**SEZIONE DEL DOCUMENTO:**
-.-.-
A questo proposito, è utile ricordare che, in questa direzione, l’evoluzione dei modelli organizzativi, la forte innovazione tecnologica e l’estrema pervasività delle Information Communication Technology (ICT), il cui utilizzo è esteso ormai all’insieme dei processi aziendali (interni ed esterni, compresi quelli che coinvolgono attivamente il cliente finale), riducono il peso e il ruolo delle politiche e delle figure di controllo ed enfatizzano, invece, l’apporto dell’attività di coordinamento e di responsabilizzazione diffusa a tutti i livelli organizzativi e produttivi. Del resto le tecnologie ICT, per il loro carattere trasversale e reticolare, fanno scoprire e favoriscono campi di cooperazione inesplorati, di una portata eccezionale. Si pensi solo alle potenzialità connesse con un adeguato sviluppo dell’e-work o dell’e-commerce, dal punto di vista relazionale, comunicativo e creativo, e alla loro influenza sull’attività di marketing e sul livello produttivo.
In definitiva, in questo nuovo scenario, la situazione di crisi economica tende a “rimescolare le carte”, nel senso che riduce il peso dei manager nelle grandi aziende, ma non le funzioni e il ruolo imprescindibile, e comincia ad estendere una loro “presenza strategica” nell’area delle piccole e medie, che hanno ormai compreso l’importanza delle attività di innovazione, pianificazione e sviluppo, ma anche l’utilità del marketing e della comunicazione d’impresa. Tali manager, come in altri settori del nuovo mercato del lavoro, spesso non svolgono un’attività a tempo pieno e/o a tempo indeterminato. Per questa ragione avanzano le figure di temporary manager e i rapporti di lavoro con contratti a progetto o di tipo consulenziale.
-.-.-
**ELENCO DEI DATI:**
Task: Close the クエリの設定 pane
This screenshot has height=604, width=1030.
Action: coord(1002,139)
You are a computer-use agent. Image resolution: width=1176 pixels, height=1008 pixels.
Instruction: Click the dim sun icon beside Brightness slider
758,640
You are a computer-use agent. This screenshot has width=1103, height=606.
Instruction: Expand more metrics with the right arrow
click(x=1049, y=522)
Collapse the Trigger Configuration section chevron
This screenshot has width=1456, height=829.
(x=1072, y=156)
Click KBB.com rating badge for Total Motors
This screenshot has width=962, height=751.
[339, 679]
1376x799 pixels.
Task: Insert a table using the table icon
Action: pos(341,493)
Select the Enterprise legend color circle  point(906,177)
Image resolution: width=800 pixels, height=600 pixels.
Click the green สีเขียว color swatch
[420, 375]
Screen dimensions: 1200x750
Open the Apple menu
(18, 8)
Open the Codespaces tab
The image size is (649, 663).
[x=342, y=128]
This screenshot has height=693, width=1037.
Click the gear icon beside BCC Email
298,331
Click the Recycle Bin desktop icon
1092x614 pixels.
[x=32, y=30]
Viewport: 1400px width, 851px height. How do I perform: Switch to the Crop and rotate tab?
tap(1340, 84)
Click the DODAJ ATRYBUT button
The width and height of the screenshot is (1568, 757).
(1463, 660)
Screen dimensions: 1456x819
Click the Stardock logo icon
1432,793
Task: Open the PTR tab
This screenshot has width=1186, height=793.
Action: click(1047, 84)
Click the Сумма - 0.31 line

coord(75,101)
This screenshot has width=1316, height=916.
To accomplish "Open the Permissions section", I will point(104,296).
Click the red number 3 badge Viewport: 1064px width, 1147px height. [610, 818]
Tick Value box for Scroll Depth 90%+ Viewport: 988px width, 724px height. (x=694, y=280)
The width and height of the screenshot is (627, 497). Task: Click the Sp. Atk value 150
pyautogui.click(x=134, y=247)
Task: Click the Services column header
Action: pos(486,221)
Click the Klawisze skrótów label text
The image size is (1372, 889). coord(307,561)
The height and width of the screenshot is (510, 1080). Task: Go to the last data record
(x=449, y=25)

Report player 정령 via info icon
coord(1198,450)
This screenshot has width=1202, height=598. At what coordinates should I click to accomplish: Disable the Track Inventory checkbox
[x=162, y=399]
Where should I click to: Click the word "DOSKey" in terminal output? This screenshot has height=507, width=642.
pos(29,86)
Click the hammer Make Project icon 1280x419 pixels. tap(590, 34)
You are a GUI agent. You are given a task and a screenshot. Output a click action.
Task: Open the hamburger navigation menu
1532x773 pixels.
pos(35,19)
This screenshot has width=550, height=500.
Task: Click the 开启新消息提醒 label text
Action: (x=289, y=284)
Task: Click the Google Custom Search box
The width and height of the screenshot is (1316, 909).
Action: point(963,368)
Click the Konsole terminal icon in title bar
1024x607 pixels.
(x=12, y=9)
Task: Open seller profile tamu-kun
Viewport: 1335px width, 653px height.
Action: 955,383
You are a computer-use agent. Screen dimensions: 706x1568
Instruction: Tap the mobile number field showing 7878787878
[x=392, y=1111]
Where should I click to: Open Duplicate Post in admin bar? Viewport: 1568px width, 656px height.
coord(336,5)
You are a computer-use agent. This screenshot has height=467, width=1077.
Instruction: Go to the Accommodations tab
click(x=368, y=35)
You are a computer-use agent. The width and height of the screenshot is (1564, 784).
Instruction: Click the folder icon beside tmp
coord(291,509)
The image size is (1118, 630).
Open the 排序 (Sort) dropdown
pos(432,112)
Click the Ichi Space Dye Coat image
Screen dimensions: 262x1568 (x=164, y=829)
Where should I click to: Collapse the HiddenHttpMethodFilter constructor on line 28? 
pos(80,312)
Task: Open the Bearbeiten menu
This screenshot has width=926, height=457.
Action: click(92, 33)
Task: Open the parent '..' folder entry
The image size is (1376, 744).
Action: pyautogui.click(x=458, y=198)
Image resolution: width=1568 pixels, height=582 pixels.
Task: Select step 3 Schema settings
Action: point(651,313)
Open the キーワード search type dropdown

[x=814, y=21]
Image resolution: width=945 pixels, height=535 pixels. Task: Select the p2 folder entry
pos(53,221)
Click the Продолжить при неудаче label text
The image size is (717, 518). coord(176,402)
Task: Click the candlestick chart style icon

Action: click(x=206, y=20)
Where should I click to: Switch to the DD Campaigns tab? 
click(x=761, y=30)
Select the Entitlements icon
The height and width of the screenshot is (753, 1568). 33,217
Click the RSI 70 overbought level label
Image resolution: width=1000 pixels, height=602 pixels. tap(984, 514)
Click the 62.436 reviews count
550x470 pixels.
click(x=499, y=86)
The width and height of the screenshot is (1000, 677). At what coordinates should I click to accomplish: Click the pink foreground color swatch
-.-.-
**COMPITO ASSEGNATO:** Trascriva fedelmente la sezione del documento a partire da "In definitiva, in" giù fino a "di tipo consulenziale.", comprese tutte le parole intermedie.

**SOLUZIONE DELL'ESERCIZIO:**
In definitiva, in questo nuovo scenario, la situazione di crisi economica tende a “rimescolare le carte”, nel senso che riduce il peso dei manager nelle grandi aziende, ma non le funzioni e il ruolo imprescindibile, e comincia ad estendere una loro “presenza strategica” nell’area delle piccole e medie, che hanno ormai compreso l’importanza delle attività di innovazione, pianificazione e sviluppo, ma anche l’utilità del marketing e della comunicazione d’impresa. Tali manager, come in altri settori del nuovo mercato del lavoro, spesso non svolgono un’attività a tempo pieno e/o a tempo indeterminato. Per questa ragione avanzano le figure di temporary manager e i rapporti di lavoro con contratti a progetto o di tipo consulenziale.